My parents encouraged me to succeed, too, never suspecting that I’d be punished in the college admissions process for meeting their expectations. Even though I spend a majority of my free time focusing on academics and activities that put me at the top of my class, I may very well never make it to an Ivy League university because of my skin color.
It’s not that I can’t understand the other side. Universities want to build classes that reflect the diversity of the United States. And I know that America is still working to overcome the legacy of slavery, which has condemned many black students to poverty and inferior schools. I also understand that many Latino students have faced similar kinds of deprivation and discrimination.
But in higher education today, Asian Americans also are experiencing textbook discrimination: Some of us are denied admission purely because of our skin color. We are not admitted to many top universities in the numbers our achievements would justify.
The most galling thing of all is that, even as Asian Americans are punished for their achievements, less accomplished children of wealthy alumni and big donors get favored treatment in admissions. How can this possibly be justified?
Another huge problem with admissions policies toward Asian Americans is that they tend to lump us all into a single category of “model minority,” when we are in fact a diverse group. Yes, some of us have grown up privileged, but many others have not. They have grown up poor, sometimes facing the insecurity of uncertain immigration status for their parents or themselves, or struggling to learn English.

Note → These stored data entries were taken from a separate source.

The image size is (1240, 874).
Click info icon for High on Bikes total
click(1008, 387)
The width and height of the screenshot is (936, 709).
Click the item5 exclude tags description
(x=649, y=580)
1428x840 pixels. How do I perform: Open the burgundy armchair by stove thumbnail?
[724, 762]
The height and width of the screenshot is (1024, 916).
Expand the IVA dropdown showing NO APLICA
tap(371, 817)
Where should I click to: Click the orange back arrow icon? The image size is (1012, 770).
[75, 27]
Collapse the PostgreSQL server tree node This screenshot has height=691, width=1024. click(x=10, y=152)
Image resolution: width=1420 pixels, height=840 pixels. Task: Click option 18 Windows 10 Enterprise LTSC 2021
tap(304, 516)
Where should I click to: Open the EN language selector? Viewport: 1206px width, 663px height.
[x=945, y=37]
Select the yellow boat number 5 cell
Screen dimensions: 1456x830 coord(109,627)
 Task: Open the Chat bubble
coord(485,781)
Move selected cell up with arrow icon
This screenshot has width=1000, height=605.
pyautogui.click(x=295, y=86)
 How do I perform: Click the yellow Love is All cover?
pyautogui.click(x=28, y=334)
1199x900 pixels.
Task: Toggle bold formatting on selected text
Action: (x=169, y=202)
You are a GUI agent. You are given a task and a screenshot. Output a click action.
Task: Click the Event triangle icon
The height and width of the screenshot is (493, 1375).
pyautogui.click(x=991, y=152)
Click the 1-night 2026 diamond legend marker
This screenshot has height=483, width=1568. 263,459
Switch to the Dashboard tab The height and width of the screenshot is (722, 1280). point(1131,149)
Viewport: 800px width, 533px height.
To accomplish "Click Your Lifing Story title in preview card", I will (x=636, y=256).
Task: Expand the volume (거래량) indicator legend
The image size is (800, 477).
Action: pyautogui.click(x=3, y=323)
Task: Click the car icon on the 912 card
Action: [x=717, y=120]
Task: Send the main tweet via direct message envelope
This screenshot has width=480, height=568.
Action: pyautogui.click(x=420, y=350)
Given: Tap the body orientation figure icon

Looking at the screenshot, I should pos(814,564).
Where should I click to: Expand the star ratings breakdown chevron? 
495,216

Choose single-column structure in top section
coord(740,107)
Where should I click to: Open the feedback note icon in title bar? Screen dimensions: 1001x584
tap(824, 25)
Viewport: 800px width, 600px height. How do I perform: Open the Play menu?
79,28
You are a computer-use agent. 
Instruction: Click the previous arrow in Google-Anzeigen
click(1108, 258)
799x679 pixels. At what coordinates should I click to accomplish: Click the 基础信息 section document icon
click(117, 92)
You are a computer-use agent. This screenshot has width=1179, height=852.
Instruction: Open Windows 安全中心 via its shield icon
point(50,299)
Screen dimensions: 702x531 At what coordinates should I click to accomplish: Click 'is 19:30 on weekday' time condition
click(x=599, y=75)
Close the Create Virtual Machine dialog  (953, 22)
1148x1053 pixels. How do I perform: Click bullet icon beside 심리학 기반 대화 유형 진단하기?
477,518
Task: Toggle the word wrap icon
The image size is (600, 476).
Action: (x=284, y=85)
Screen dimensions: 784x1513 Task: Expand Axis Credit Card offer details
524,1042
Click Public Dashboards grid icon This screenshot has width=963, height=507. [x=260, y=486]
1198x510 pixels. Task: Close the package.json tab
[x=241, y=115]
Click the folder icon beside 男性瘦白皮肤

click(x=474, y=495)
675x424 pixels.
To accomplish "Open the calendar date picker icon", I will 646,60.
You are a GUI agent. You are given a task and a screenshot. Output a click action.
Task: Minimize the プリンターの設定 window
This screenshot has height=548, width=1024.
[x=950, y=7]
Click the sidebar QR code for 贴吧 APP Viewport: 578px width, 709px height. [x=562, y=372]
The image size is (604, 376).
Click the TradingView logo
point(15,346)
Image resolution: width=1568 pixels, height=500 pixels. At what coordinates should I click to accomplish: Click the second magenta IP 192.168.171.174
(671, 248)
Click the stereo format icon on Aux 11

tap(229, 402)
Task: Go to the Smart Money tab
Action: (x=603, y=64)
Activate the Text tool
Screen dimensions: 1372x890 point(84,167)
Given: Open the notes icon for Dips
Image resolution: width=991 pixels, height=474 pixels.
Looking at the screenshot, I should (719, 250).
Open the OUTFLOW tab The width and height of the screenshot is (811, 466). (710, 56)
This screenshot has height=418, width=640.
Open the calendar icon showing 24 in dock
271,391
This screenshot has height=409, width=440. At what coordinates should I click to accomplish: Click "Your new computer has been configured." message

Like many stereotypes, the model minority trope does have some basis in fact. I am Taiwanese American, a group with some of the highest household incomes and one of the lowest crime commission rates of any ethnicity. We even have a Wikipedia page highlighting our success.
But the stereotypes have negative implications, too. As a group, we’re not considered creative. We’re thought to be followers rather than leaders. These things are absurd, of course, as we’re individuals with a range of different talents. But I worry that it is easier for admissions officers thousands of miles away to assume such stereotypes are accurate.
The fact that we aren’t rewarded in proportion to our achievements only serves to worsen competition among my Asian peers, undermining our mental health and straining parent-child relationships. Many of us set unrealistic standards, and we tell ourselves that because of our skin color, we must have the highest GPAs and test scores. I witnessed the downside of that kind of striving first-hand when Palo Alto experienced a suicide cluster in 2008. Six teenagers took their own lives and devastated our community.
I know of cases in which Asian American students have tried to circumvent affirmative action. They change their last names or lie about their race on college applications. No one should have to deny his or her heritage to get a fair break.
Ethan Hwang is a junior at Palo Alto High School, where he is a staff writer for his school’s web journalism publication, the Paly Voice.